- Written instruction
Rewrite everything from the start of the data down to the line containing "will click(949, 43)." as a numbered list, leaving out blank lines.

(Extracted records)
----------

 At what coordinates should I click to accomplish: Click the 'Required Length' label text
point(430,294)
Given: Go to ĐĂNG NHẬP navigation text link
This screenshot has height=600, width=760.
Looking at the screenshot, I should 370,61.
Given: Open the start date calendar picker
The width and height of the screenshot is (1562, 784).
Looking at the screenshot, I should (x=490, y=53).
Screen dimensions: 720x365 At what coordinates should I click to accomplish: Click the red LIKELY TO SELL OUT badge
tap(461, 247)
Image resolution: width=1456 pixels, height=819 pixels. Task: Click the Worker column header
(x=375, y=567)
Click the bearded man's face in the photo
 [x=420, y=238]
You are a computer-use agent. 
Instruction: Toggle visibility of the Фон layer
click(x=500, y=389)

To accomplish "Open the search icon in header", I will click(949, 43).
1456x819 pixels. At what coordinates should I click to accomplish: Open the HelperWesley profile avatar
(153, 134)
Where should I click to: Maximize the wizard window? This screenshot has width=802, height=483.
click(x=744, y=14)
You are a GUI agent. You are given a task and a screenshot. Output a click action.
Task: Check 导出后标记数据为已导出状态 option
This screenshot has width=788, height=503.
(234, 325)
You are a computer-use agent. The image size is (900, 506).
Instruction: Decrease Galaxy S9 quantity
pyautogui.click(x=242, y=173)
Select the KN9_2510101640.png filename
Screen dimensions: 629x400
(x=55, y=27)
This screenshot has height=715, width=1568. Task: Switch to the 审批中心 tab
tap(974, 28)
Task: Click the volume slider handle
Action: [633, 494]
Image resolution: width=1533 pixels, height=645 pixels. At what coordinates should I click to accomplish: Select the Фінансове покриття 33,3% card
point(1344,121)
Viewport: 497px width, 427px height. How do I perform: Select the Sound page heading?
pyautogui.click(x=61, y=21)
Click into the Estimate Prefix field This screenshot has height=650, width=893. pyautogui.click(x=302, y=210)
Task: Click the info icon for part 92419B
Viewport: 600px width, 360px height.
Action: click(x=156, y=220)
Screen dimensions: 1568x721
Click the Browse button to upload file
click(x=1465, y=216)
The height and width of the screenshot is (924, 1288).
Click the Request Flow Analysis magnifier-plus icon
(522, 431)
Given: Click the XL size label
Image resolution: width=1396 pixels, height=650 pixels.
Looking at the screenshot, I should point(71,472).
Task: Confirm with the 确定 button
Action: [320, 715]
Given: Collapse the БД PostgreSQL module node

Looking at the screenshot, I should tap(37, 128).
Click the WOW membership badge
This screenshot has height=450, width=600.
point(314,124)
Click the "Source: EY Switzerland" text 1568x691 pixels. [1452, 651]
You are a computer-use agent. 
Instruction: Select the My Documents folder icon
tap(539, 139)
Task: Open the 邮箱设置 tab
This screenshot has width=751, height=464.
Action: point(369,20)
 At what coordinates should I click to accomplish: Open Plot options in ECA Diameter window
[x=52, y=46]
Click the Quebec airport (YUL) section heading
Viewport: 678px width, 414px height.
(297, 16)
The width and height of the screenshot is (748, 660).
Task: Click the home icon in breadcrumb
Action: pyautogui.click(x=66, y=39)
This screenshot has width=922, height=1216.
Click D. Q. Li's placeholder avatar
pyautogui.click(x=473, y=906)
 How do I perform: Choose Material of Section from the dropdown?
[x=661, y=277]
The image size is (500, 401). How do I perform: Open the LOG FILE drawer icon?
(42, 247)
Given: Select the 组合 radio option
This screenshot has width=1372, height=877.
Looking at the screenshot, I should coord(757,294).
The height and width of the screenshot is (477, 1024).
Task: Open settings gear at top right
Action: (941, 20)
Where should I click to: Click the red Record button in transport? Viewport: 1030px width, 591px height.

----------

- The solution
1.  At what coordinates should I click to accomplish: Click the 'Required Length' label text
2. point(430,294)
3. Given: Go to ĐĂNG NHẬP navigation text link
4. This screenshot has height=600, width=760.
5. Looking at the screenshot, I should 370,61.
6. Given: Open the start date calendar picker
7. The width and height of the screenshot is (1562, 784).
8. Looking at the screenshot, I should (x=490, y=53).
9. Screen dimensions: 720x365 At what coordinates should I click to accomplish: Click the red LIKELY TO SELL OUT badge
10. tap(461, 247)
11. Image resolution: width=1456 pixels, height=819 pixels. Task: Click the Worker column header
12. (x=375, y=567)
13. Click the bearded man's face in the photo
14.  [x=420, y=238]
15. You are a computer-use agent. 
16. Instruction: Toggle visibility of the Фон layer
17. click(x=500, y=389)
18. To accomplish "Open the search icon in header", I will click(949, 43).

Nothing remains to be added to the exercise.